TASK INSTRUCTIONS
Give back all of the data below word for word, changing nothing.

Word and element location records
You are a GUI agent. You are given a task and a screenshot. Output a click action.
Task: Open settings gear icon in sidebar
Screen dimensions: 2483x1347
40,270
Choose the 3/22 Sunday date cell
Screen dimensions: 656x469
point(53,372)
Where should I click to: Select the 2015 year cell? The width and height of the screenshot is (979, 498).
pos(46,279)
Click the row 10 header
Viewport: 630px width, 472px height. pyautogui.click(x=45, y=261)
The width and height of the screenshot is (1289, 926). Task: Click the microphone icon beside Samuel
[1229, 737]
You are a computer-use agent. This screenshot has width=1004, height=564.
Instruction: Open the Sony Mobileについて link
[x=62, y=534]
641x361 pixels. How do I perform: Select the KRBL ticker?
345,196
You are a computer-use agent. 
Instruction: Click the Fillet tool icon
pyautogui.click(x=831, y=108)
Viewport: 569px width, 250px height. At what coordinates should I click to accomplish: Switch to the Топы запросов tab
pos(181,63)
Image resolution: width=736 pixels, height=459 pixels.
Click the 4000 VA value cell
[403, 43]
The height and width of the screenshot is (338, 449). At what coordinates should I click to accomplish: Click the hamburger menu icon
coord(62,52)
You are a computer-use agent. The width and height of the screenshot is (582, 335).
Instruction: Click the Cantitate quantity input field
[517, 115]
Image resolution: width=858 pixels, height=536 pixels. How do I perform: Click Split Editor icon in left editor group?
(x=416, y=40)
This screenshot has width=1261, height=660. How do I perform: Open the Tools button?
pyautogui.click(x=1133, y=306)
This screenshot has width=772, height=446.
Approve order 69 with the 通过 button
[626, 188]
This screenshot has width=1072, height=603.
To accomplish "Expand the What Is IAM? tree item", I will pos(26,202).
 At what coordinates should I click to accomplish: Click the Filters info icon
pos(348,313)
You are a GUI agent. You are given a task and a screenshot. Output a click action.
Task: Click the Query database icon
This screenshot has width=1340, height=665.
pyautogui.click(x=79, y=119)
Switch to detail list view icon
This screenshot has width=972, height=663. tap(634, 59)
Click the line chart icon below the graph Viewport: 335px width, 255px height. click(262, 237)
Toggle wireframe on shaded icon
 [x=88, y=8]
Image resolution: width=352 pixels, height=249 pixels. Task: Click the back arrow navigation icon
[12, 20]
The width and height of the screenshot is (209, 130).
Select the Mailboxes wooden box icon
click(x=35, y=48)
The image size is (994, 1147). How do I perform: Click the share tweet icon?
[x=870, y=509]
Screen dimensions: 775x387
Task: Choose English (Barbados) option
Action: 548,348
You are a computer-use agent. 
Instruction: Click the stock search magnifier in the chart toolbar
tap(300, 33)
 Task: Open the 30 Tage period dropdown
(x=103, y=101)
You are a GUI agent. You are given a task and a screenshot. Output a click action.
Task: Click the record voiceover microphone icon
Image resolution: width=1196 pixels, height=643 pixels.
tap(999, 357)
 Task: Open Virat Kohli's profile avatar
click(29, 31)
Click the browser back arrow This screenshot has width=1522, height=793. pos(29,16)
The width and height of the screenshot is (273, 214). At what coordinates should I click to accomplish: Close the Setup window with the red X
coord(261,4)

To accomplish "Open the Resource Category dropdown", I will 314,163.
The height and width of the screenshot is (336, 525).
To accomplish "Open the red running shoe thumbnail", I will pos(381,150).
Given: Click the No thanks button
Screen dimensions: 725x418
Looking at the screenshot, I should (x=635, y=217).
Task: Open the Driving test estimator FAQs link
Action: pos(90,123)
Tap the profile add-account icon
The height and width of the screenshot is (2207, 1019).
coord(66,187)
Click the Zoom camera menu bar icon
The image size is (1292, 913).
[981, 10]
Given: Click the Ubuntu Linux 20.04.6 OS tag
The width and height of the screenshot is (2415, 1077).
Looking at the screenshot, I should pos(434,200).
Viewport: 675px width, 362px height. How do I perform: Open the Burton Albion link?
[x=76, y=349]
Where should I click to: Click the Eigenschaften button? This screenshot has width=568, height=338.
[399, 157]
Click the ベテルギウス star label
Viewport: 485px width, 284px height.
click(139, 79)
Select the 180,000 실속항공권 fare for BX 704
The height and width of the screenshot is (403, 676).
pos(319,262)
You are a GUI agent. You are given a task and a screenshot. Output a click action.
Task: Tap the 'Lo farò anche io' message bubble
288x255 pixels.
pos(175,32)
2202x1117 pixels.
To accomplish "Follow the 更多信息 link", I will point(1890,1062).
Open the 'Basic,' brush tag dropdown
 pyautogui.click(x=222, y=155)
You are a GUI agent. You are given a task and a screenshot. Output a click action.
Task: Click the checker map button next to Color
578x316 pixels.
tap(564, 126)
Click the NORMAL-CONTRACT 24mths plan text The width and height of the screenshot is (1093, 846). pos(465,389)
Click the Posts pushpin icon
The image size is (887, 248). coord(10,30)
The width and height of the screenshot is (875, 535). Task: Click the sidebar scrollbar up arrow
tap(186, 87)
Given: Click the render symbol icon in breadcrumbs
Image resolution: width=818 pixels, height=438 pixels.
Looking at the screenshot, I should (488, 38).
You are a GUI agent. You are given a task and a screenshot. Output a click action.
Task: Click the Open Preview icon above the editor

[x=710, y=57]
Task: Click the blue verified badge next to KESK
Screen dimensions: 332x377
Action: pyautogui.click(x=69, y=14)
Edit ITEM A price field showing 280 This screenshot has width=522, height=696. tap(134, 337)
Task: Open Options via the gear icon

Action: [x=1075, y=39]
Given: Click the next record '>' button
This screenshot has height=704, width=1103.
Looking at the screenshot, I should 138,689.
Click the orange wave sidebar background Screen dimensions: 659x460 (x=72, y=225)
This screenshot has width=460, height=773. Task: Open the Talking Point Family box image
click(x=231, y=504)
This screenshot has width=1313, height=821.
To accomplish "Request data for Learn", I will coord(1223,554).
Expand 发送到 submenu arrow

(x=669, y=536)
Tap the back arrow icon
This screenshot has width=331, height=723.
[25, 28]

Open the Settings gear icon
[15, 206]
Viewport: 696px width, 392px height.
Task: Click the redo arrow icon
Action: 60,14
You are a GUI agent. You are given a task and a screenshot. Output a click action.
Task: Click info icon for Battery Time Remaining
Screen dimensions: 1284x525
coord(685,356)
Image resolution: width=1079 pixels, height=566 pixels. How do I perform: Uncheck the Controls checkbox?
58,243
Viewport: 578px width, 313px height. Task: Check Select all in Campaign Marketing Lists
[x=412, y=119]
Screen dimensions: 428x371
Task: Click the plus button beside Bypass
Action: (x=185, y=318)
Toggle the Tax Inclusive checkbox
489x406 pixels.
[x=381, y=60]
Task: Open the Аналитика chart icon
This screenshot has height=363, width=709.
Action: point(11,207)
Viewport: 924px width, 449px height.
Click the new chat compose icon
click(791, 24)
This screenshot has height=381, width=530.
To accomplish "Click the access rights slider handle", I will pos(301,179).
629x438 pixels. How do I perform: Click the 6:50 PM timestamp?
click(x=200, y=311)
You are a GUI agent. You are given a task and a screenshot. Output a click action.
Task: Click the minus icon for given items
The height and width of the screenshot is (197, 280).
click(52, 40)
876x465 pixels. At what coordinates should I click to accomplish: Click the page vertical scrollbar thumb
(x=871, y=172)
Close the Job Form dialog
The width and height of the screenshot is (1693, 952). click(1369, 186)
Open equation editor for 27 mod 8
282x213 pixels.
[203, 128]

CORRECT RESULT
You are a GUI agent. You are given a task and a screenshot. Output a click action.
Task: Open settings gear icon in sidebar
Screen dimensions: 2483x1347
40,270
Choose the 3/22 Sunday date cell
Screen dimensions: 656x469
point(53,372)
Where should I click to: Select the 2015 year cell? The width and height of the screenshot is (979, 498).
pos(46,279)
Click the row 10 header
Viewport: 630px width, 472px height. pyautogui.click(x=45, y=261)
The width and height of the screenshot is (1289, 926). Task: Click the microphone icon beside Samuel
[1229, 737]
You are a computer-use agent. This screenshot has width=1004, height=564.
Instruction: Open the Sony Mobileについて link
[x=62, y=534]
641x361 pixels. How do I perform: Select the KRBL ticker?
345,196
You are a computer-use agent. 
Instruction: Click the Fillet tool icon
pyautogui.click(x=831, y=108)
Viewport: 569px width, 250px height. At what coordinates should I click to accomplish: Switch to the Топы запросов tab
pos(181,63)
Image resolution: width=736 pixels, height=459 pixels.
Click the 4000 VA value cell
[403, 43]
The height and width of the screenshot is (338, 449). At what coordinates should I click to accomplish: Click the hamburger menu icon
coord(62,52)
You are a computer-use agent. The width and height of the screenshot is (582, 335).
Instruction: Click the Cantitate quantity input field
[517, 115]
Image resolution: width=858 pixels, height=536 pixels. How do I perform: Click Split Editor icon in left editor group?
(x=416, y=40)
This screenshot has width=1261, height=660. How do I perform: Open the Tools button?
pyautogui.click(x=1133, y=306)
This screenshot has width=772, height=446.
Approve order 69 with the 通过 button
[626, 188]
This screenshot has width=1072, height=603.
To accomplish "Expand the What Is IAM? tree item", I will pos(26,202).
 At what coordinates should I click to accomplish: Click the Filters info icon
pos(348,313)
You are a GUI agent. You are given a task and a screenshot. Output a click action.
Task: Click the Query database icon
This screenshot has width=1340, height=665.
pyautogui.click(x=79, y=119)
Switch to detail list view icon
This screenshot has width=972, height=663. tap(634, 59)
Click the line chart icon below the graph Viewport: 335px width, 255px height. click(262, 237)
Toggle wireframe on shaded icon
 [x=88, y=8]
Image resolution: width=352 pixels, height=249 pixels. Task: Click the back arrow navigation icon
[12, 20]
The width and height of the screenshot is (209, 130).
Select the Mailboxes wooden box icon
click(x=35, y=48)
The image size is (994, 1147). How do I perform: Click the share tweet icon?
[x=870, y=509]
Screen dimensions: 775x387
Task: Choose English (Barbados) option
Action: 548,348
You are a computer-use agent. 
Instruction: Click the stock search magnifier in the chart toolbar
tap(300, 33)
 Task: Open the 30 Tage period dropdown
(x=103, y=101)
You are a GUI agent. You are given a task and a screenshot. Output a click action.
Task: Click the record voiceover microphone icon
Image resolution: width=1196 pixels, height=643 pixels.
tap(999, 357)
 Task: Open Virat Kohli's profile avatar
click(29, 31)
Click the browser back arrow This screenshot has width=1522, height=793. pos(29,16)
The width and height of the screenshot is (273, 214). At what coordinates should I click to accomplish: Close the Setup window with the red X
coord(261,4)

To accomplish "Open the Resource Category dropdown", I will 314,163.
The height and width of the screenshot is (336, 525).
To accomplish "Open the red running shoe thumbnail", I will pos(381,150).
Given: Click the No thanks button
Screen dimensions: 725x418
Looking at the screenshot, I should (x=635, y=217).
Task: Open the Driving test estimator FAQs link
Action: pos(90,123)
Tap the profile add-account icon
The height and width of the screenshot is (2207, 1019).
coord(66,187)
Click the Zoom camera menu bar icon
The image size is (1292, 913).
[981, 10]
Given: Click the Ubuntu Linux 20.04.6 OS tag
The width and height of the screenshot is (2415, 1077).
Looking at the screenshot, I should pos(434,200).
Viewport: 675px width, 362px height. How do I perform: Open the Burton Albion link?
[x=76, y=349]
Where should I click to: Click the Eigenschaften button? This screenshot has width=568, height=338.
[399, 157]
Click the ベテルギウス star label
Viewport: 485px width, 284px height.
click(139, 79)
Select the 180,000 실속항공권 fare for BX 704
The height and width of the screenshot is (403, 676).
pos(319,262)
You are a GUI agent. You are given a task and a screenshot. Output a click action.
Task: Tap the 'Lo farò anche io' message bubble
288x255 pixels.
pos(175,32)
2202x1117 pixels.
To accomplish "Follow the 更多信息 link", I will point(1890,1062).
Open the 'Basic,' brush tag dropdown
 pyautogui.click(x=222, y=155)
You are a GUI agent. You are given a task and a screenshot. Output a click action.
Task: Click the checker map button next to Color
578x316 pixels.
tap(564, 126)
Click the NORMAL-CONTRACT 24mths plan text The width and height of the screenshot is (1093, 846). pos(465,389)
Click the Posts pushpin icon
The image size is (887, 248). coord(10,30)
The width and height of the screenshot is (875, 535). Task: Click the sidebar scrollbar up arrow
tap(186, 87)
Given: Click the render symbol icon in breadcrumbs
Image resolution: width=818 pixels, height=438 pixels.
Looking at the screenshot, I should (488, 38).
You are a GUI agent. You are given a task and a screenshot. Output a click action.
Task: Click the Open Preview icon above the editor

[x=710, y=57]
Task: Click the blue verified badge next to KESK
Screen dimensions: 332x377
Action: pyautogui.click(x=69, y=14)
Edit ITEM A price field showing 280 This screenshot has width=522, height=696. tap(134, 337)
Task: Open Options via the gear icon

Action: [x=1075, y=39]
Given: Click the next record '>' button
This screenshot has height=704, width=1103.
Looking at the screenshot, I should 138,689.
Click the orange wave sidebar background Screen dimensions: 659x460 (x=72, y=225)
This screenshot has width=460, height=773. Task: Open the Talking Point Family box image
click(x=231, y=504)
This screenshot has width=1313, height=821.
To accomplish "Request data for Learn", I will coord(1223,554).
Expand 发送到 submenu arrow

(x=669, y=536)
Tap the back arrow icon
This screenshot has width=331, height=723.
[25, 28]

Open the Settings gear icon
[15, 206]
Viewport: 696px width, 392px height.
Task: Click the redo arrow icon
Action: 60,14
You are a GUI agent. You are given a task and a screenshot. Output a click action.
Task: Click info icon for Battery Time Remaining
Screen dimensions: 1284x525
coord(685,356)
Image resolution: width=1079 pixels, height=566 pixels. How do I perform: Uncheck the Controls checkbox?
58,243
Viewport: 578px width, 313px height. Task: Check Select all in Campaign Marketing Lists
[x=412, y=119]
Screen dimensions: 428x371
Task: Click the plus button beside Bypass
Action: (x=185, y=318)
Toggle the Tax Inclusive checkbox
489x406 pixels.
[x=381, y=60]
Task: Open the Аналитика chart icon
This screenshot has height=363, width=709.
Action: point(11,207)
Viewport: 924px width, 449px height.
Click the new chat compose icon
click(791, 24)
This screenshot has height=381, width=530.
To accomplish "Click the access rights slider handle", I will pos(301,179).
629x438 pixels. How do I perform: Click the 6:50 PM timestamp?
click(x=200, y=311)
You are a GUI agent. You are given a task and a screenshot. Output a click action.
Task: Click the minus icon for given items
The height and width of the screenshot is (197, 280).
click(52, 40)
876x465 pixels. At what coordinates should I click to accomplish: Click the page vertical scrollbar thumb
(x=871, y=172)
Close the Job Form dialog
The width and height of the screenshot is (1693, 952). click(1369, 186)
Open equation editor for 27 mod 8
282x213 pixels.
[203, 128]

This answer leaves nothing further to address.